The broad U.S. markets are setting new intraday records on the better-than-expected third quarter economic expansion. However, oil-related exchange traded funds remain among the worst performing assets Tuesday after members of the Organization of Petroleum Exporting Countries failed to reach a consensus on output in a pre-meeting.

Of the worst 25 performing exchange traded products, which include exchange traded notes and ETFs, on Tuesday, 14 tracked energy-related stocks, oil futures and natural gas producers. Additionally, 4 were Russia-related ETFs, which also include heavy exposure to the energy sector, notably oil giants Gazprom and Lukoil.

For instance, the First Trust ISE-Revere Natural Gas Index Fund (NYSEArca: FCG) dipped 1.6%, iPath S&P GSCI Crude Oil Total Return Index ETN (NYSEArca: OIL) fell 2.3% and  PowerShares S&P SmallCap Energy Portfolio (NasdaqGS: PSCE) declined 1.7% on Tuesday.

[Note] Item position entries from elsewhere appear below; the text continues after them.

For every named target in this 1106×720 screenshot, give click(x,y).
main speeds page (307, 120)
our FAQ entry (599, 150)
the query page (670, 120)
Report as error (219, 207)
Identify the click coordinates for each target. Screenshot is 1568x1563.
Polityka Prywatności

Additionally, the iShares MSCI Russia Capped ETF (NYSEArca: ERUS), which includes a 48.1% position in energy stocks, decreased 2.4% on Tuesday. [Russia ETFs’ Fate Lies in Recovering Oil Prices]

Meanwhile, West Texas Intermediate crude oil futures traded 1.5% lower to $74.6 per barrel while Brent crude oil futures was down 1.1% to $78.8 per barrel.

Ahead of the November 27 meeting, Igor Sechin, who runs Russian state oil producer OAO Rosneft, said that Venezuela, Saudi Arabia, Mexico and Russia did not commit to diminishing output in an attempt to offset falling oil prices, reports Moming Zhou for Bloomberg.

“Even those four countries are not agreeing to any kind of cut, and the last thing the Saudis want is to be the ones doing all the cutting,” Tariq Zahir, a commodity fund manager at Tyche Capital Advisors, said in the Bloomberg article. “You have to get an above 2-million-barrel cut from OPEC to stabilize the market.”